The conveyancing process in England takes more than a month longer on average than in Scotland, according to research by Rightmove.

The website found that the average length of time between an offer being accepted on a property — when a home is considered to be “sold subject to contract” — and the sale completing was on average 109 days across Britain during 2018.

This marks an increase of 20 days from 2011 when the process took on average 89 days.

However, there were stark differences between countries, with conveyancing in England taking an average of 112 days, while in Scotland the process takes just 77 days.

This means Scottish buyers get the keys to their new home 35 days sooner than their English counterparts.

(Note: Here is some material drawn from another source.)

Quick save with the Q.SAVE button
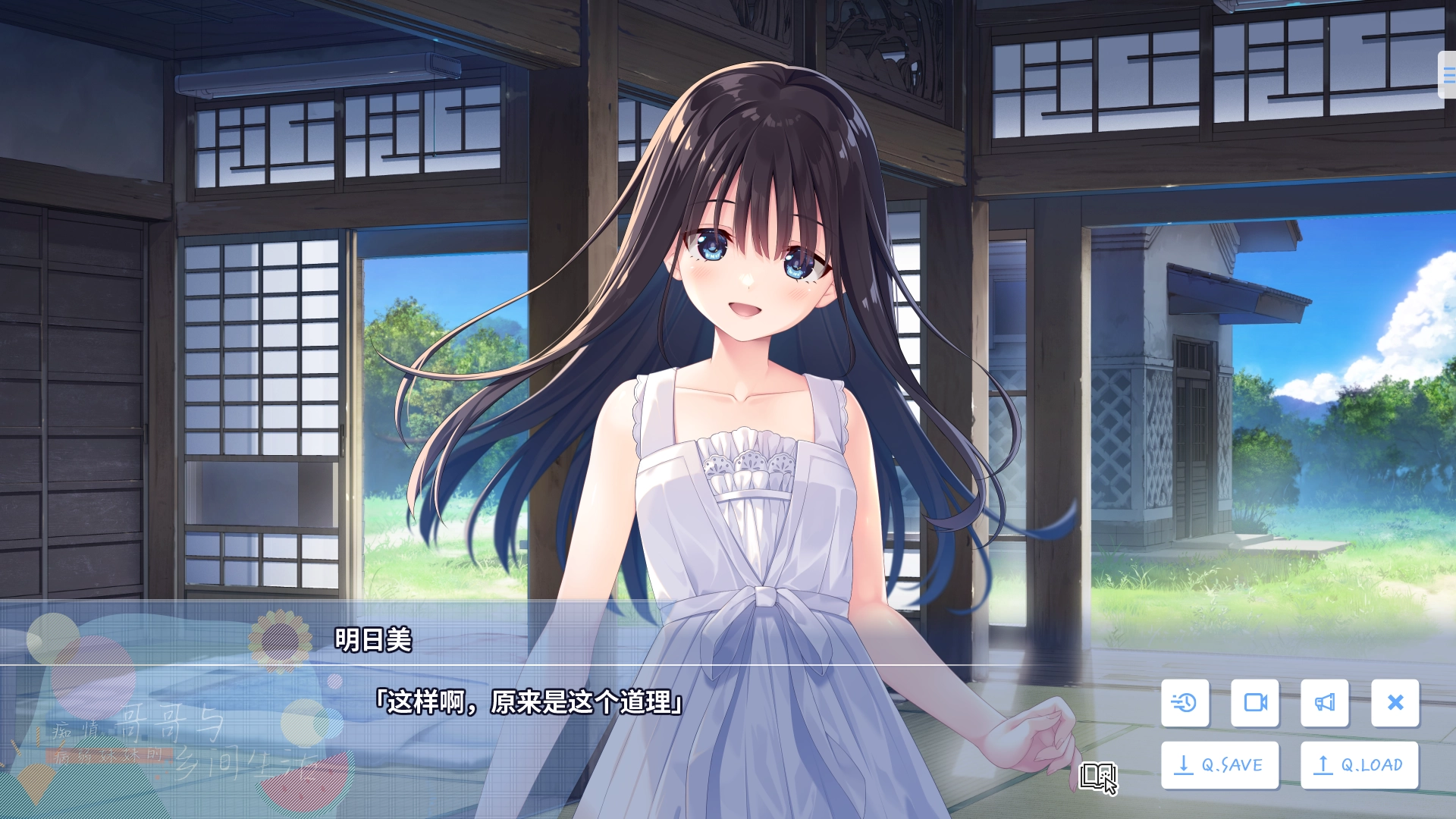This screenshot has width=1456, height=819. [1220, 765]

In Wales the time between offer acceptance and completion was on average 106 days.

London buyers and sellers face a particularly lengthy process at an average of 118 days.

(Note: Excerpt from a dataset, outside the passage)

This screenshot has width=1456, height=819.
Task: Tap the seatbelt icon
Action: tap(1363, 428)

Buying a flat takes longer than a house due to the extra complexities involved in leasehold agreements, especially now that such contracts have come under increased scrutiny.

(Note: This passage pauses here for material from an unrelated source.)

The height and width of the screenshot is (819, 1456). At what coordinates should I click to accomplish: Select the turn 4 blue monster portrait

In England and Wales it typically takes 123 days between offer and completion on the sale of a flat, compared to 110 days for a house.

Meanwhile, the time it takes to find a buyer — measured from the date a property is listed for sale to the date an offer is accepted — has fallen across Britain from an average of 74 to 51 days between 2011 and 2018.

In Scotland it took 41 days to find a buyer in 2018, while in England it took 52 days and in Wales 54.

For Londoners, the time it takes to find a buyer has been creeping upwards more recently, from just 39 days in 2016 to 60 days last year.

Rightmove housing market analyst Miles Shipside says: “The pace of the market has been slowing since then, and whilst it would be easy to link that with the Brexit vote in the same year, there are other factors at play especially increasingly stretched buyer affordability. 

“Scotland now replaces London as the fastest area of Great Britain to find a buyer and London has gone from being the fastest place up until 2015 to the slowest place in 2018, as the market in the capital slowed over the past few years.”

Shipside says that one reason for the slowdown in the timeframe between offer acceptance and completion is that resources were cut in the credit crunch years and there has not been enough investment since to cope with higher volumes of sales.

He adds: “The majority of houses are freehold which have a simpler and quicker legal process, whereas the majority of flats are leasehold and have more legal work for both buyers and sellers. 

“A Leasehold Management Pack has to be prepared and it takes time to compile historical management accounts, ground rent and service charge accounts and receipts of payments made, plus general information about the property. 

“Statistics show that once a buyer has been found it takes on average two to three weeks longer to carry out the legal process on a leasehold property than a freehold one. 

“This, along with the fact that there is now increased stringency for those needing a mortgage which takes longer to process, means that conveyancing on flats is taking longer than before. 

“That means those buyers who have an offer accepted on a flat this month may not complete until the end of the year, especially if they’ll be getting a mortgage.”